The market for broad academic overviews of magic in the Western context, as well as related areas such as witchcraft, occultism, or mysticism, has grown immensely in recent years. In the late 1990s and early 2000s, The University of Pennsylvania Press published six volumes in the Witchcraft and Magic in Europe series (with a seventh volume focusing on contemporary North America). Volumes such as Defining Magic: A Reader (Equinox, 2013) and The Occult World (Routledge, 2014) heralded both The Cambridge History of Magic and Witchcraft in the West (2015) and The Cambridge Handbook of Western Mysticism and Esotericism (2016). Bloomsbury is now producing a six-volume series titled A Cultural History of Magic, and Brill has entered the game with their 2019 Guide to Ancient Magic.
Routledge, in turn, chose to focus on the time period that followed antiquity, with The Routledge History of Medieval Magic (2019), the focus of this review.
This well-timed volume has been edited by two experts on medieval magic, Sophie Page and Catherine Rider, and focuses predominantly on the period from the 12th to 15th centuries, seen by scholars as a "distinct period in the history of magic" (p. 1-2) primarily due to translations of Arabic—and to a lesser extend Hebrew and Greek—magical texts into Latin, and the rise of a class of educated clerics due to the establishment of the universities.
By using an interdisciplinary approach, in which they utilized textual and archival research as well as archeology and the study of music and visual culture, the authors aim to provide "a detailed look at the impact that magic had within medieval society," (p. i) such as its relationship and interaction with mainstream religion, gender roles, science medicine, natural philosophy, law, and courtly culture. This goal has certainly been achieved, and this collection provides both scholars and students with a through, comprehensive, and updated vista of this fascinating field of research. Its thirty-five chapters have been grouped together according to five parts.
The first of these parts is dedicated to the conceptualization of magic and lays the foundation for what is to come. It is comprised of four chapters written by senior scholars who have become authorities in their field, followed by their responses to each other's respective essays. Richard Kieckhefer calls for a focus on the constitutive terms or categories that elucidate the elusive aggregating term that is “magic,” such as conjuration, symbolic manipulation, and directly efficacious volition (such as cursing).

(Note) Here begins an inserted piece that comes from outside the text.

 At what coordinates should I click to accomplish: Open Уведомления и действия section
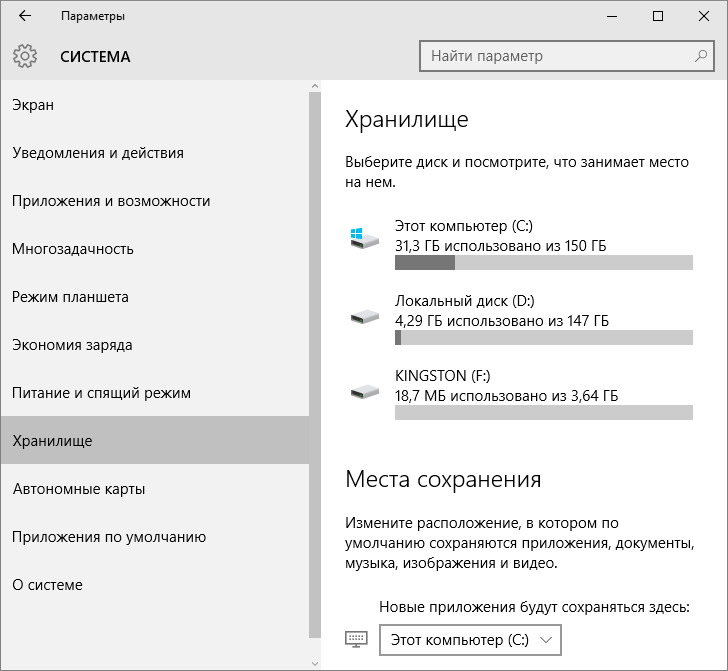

Claire Fanger, on the other hand, argues for the use of the term “magic” as a focus for analysis, stating that "its ambiguity is a function of its broad reach, part of its life in the [medieval] language" (34). Bernd-Christian Otto agrees with Kieckhefer, and calls for a systematical distinction between first-order and second-order language in the context of the study of medieval learned magic. David L. d'Avray argues that scholars cannot use the categories developed by medieval writers themselves and instead must develop their own etic terms for the phenomena in question.
The second part of the book is comprised of six chapters pertaining to the languages of medieval magic and its dissemination. The first two chapters, by Charles Burnett and Katelyn Mesler, cover the Latin West's encounter with Islamic and Jewish magic, respectively, and are followed by an essay by Sebastià Giralt on the proliferation of magical texts in Romance languages during the 13th century, and specifically those that centered on astral magic. Central and Eastern Europe is also represented with Benedek Láng's survey on the reception of magical texts in these land around the 15th century. Mark Robert's chapter explores magic in the Celtic lands, with a focus on Ireland and Wales, while stating that "a reconsideration of all the surviving records and representations of magical practices is badly needed" (p. 123), and Stephen A. Mitchell concludes the section with his treatment of magic in medieval Scandinavia. A chapter that I feel is missing here could have focused on medieval magic in the Byzantine Empire.
Part 3 of the companion, comprised of nine chapters, is dedicated to key genres, such as hermetic magic and necromancy, as well as to important “author-magicians” such as John of Morigny, Jerome Torrella, and Peter of Zealand. The following section, “themes,” explores how magic interacted with other cultural facets in medieval Europe, such as natural philosophy, gender, medicine, mystic and visual culture, as well as a chapter by Roberta Gilchrist on the archeology of medieval magic. The final and fifth part of the volume is dedicated to various anti-magical discourses that existed during the later Middle Ages, such as rise of the witch hunts in the early 15th century.
Apart from the epilogue by Alejandro García Avilés which analyzes the book's cover image, taken from the Libro de astromagia (ca. 1280-1284), all the chapters in the volume conclude with an informative and candid section dedicated to current lacunas and future directions in the field which would no doubt serve as a guide and an inspiration to a new generation of students and young scholars who would contribute to the study of medieval magic in the years to come.
In summation, The Routledge History of Medieval Magic certainly accomplishes its aims of providing an overview of the advances in research on medieval magic since the 1990s while setting up a strong research agenda for its future scholarly exploration.
Shai Feraro is a Research Fellow at Tel-Hai College in northern Israel.